Pourquoi et comment les Etats-Unis devraient continuer d’accepter l’immigration
Une majorité d’américains n’étant pas opposés à l’immigration, les dirigeants s’alignent sur l’opinion publique, y compris Trump.
Depuis l’élection de Donald Trump – qui s’est entre autres jouée autour de la question du « mur » à la frontière mexicaine – beaucoup s’inquiètent des nouvelles dispositions restreignant l’immigration vers les Etats-Unis, et pas seulement l’immigration clandestine : la récente annonce de réforme des visas E1 et E2 pour les Français a par exemple provoqué de fortes inquiétudes. Voilà au contraire quelques raisons pour ne pas trop s’en faire.
Tout d’abord, les USA ont toujours été une terre d’immigration, et à chaque fois que quelqu’un s’est élevé contre cet état de fait… ça n’a en rien empêché l’immigration de continuer. Certes, elle continue de manière plus ou moins contrôlée en fonction des époques et des ressortissants qui tentent de passer les frontières. Mais sur le principe, ça continue. D’ailleurs, selon le dernier sondage Gallup, 27% des américains sont favorables à plus d’immigration, ce qui est un record absolu. Et 37% sont favorables à ce que le niveau demeure le même. A l’opposé, seuls 35% des citoyens sont favorables à une baisse de l’immigration. Cette tendance a emmené à deux signaux politiques remarqués.
Chez les Démocrates : lors de sa première campagne présidentielle, Hillary Clinton s’était par exemple déclarée favorable à un renforcement des contrôles des entreprises pour traquer les employeurs qui embauchent les clandestins, à qui elle souhaitait qu’on refuse également des papiers d’identité comme le permis de conduire. Il y a 4 ans, lors de sa seconde tentative, Mme Clinton s’était excusée d’avoir dit cela. Une forte personnalité comme Bernie Sanders n’était pas non plus très favorable à l’immigration clandestine, qu’il voyait surtout comme une sorte de complot capitaliste pour faire baisser les salaires. Lui aussi est moins aujourd’hui moins ferme sur le sujet. Le Parti Démocrate semble dorénavant plutôt favorable à une régularisation des clandestins et traite assez facilement de « fasciste » ceux qui s’y opposent, à commencer par l’actuel locataire de la Maison-Blanche.
Justement, du côté de Donald Trump ça évolue aussi. Malgré la non-construction du « mur », sa politique de fermeté face aux clandestins semble fonctionner : il y a de moins en moins d’arrestations aux frontières, car les candidats à l’immigration illégale semblent avoir compris le message.
Mais Donald Trump lit les mêmes sondages, et s’il est archi-propriétaire des voix des électeurs hostiles à l’immigration… il peut aussi bien constater que ça ne lui donnera pas une majorité.

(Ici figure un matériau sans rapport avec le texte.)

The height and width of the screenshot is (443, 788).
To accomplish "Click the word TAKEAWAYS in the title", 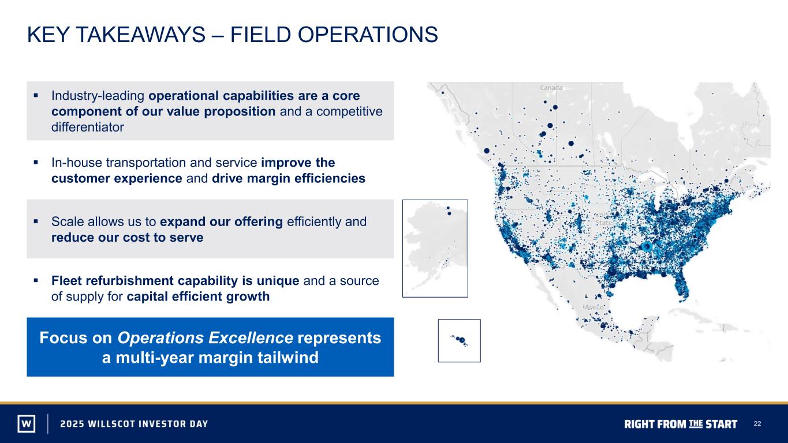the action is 140,35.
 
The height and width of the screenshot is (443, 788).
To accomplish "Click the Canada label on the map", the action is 551,88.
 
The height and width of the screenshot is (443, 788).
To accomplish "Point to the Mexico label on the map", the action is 594,307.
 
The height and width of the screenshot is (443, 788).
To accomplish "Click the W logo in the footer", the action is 27,423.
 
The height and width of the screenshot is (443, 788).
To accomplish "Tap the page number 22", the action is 757,423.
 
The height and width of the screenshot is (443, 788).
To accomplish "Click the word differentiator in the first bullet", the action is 88,127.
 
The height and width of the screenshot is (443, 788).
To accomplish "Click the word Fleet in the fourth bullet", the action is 66,281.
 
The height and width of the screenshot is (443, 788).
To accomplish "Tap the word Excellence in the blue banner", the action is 251,338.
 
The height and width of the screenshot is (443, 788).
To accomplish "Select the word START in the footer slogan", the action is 721,424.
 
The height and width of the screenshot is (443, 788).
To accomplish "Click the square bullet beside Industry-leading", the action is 36,95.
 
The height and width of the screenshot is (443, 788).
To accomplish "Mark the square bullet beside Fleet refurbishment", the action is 36,280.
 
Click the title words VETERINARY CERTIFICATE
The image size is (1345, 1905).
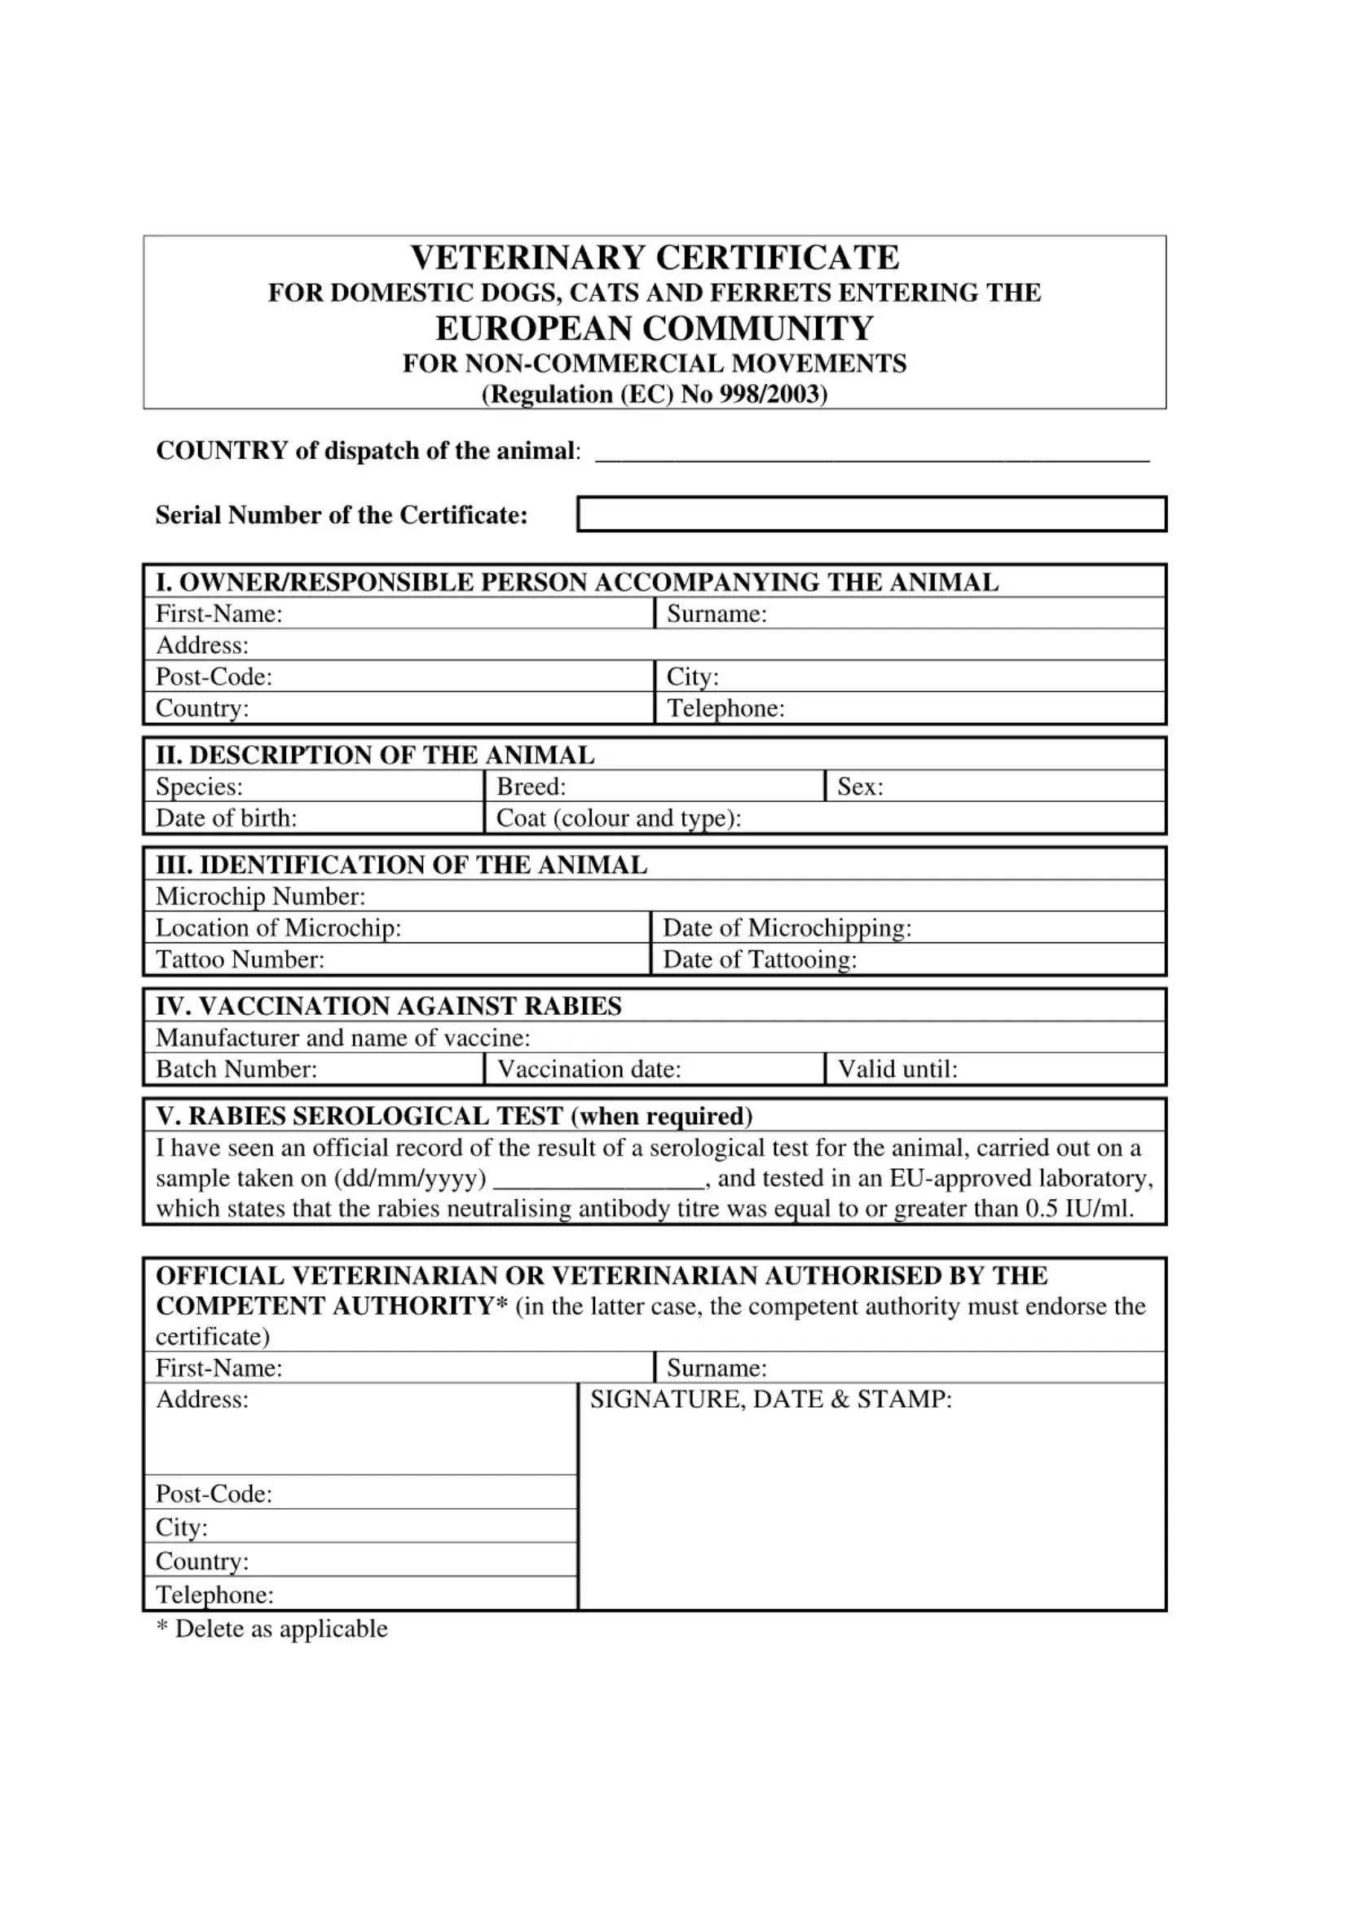[655, 258]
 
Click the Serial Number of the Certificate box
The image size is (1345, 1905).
[871, 514]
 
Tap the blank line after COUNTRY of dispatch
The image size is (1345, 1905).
[872, 454]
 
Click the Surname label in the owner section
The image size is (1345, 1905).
[717, 614]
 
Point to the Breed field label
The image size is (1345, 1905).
[531, 787]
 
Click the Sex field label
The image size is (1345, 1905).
[860, 787]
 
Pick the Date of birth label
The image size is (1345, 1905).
[227, 818]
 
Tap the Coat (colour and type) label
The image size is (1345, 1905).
[618, 818]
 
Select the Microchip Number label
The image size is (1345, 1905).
[261, 896]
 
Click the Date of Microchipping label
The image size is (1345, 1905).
[787, 928]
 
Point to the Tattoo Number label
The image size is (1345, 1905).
[240, 960]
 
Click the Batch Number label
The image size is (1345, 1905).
[236, 1069]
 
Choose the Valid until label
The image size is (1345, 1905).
[897, 1069]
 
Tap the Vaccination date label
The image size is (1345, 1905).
[589, 1069]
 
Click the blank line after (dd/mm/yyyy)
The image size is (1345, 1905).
[603, 1180]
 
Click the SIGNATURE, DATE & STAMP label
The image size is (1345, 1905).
[771, 1400]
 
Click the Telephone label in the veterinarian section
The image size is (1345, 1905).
[214, 1594]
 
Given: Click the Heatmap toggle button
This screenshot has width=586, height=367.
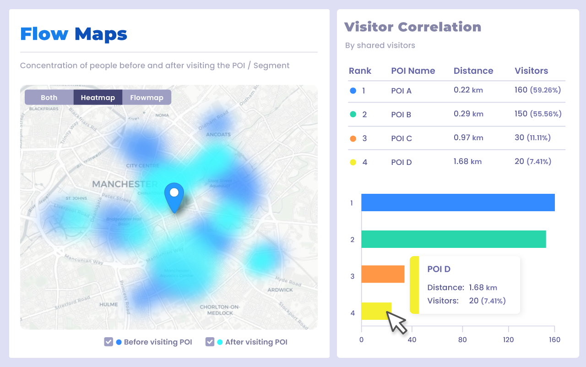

Il pourrait même avoir cette fois besoin d’un peu plus de voix provenant des minorités ethniques afin d’être réélu. Donc il sera peut-être plus prudent sur le sujet.
Le président pourrait aussi, en contrepartie, être plus modéré que par le passé sur la question de l’immigration légale… ceci compensant cela. Son plan évoqué en mai dernier, promettait de recentrer cette immigration légale vers une « immigration au mérite », favorisant moins les regroupements familiaux que l’arrivée de personnes « jeunes et éduquées ». Au quel cas on pourra peut-être dire adieu à la « loterie pour la carte verte », mais il serait au contraire très surprenant que la Maison-Blanche s’en prennent aux investisseurs étrangers, par exemple.
Les grandes lignes de ce plan ont été présentées en septembre aux sénateurs républicains par le conseiller spécial (et gendre présidentiel) Jared Kushner. Il n’a pas eu beaucoup de succès avec les sénateurs, mais il semble toutefois que le contenu se confirme en faveur d’une augmentation de l’immigration légale, ce qui serait ainsi un tournant stratégique de la politique de Donald Trump.
La faisabilité des réformes dépendra certainement des possibilités de trouver un consensus au Congrès sur un point OU sur l’autre, car si la réforme mélange immigration légale et immigration illégale… ce sera beaucoup plus difficile de mettre les Démocrates d’accord avec les Républicains ! Mais pour ce qui est de l’immigration légale, elle n’a en tout cas pas décliné en quatre ans, et il semble ainsi qu’il y ait beaucoup moins de menaces qu’il y a quatre ans.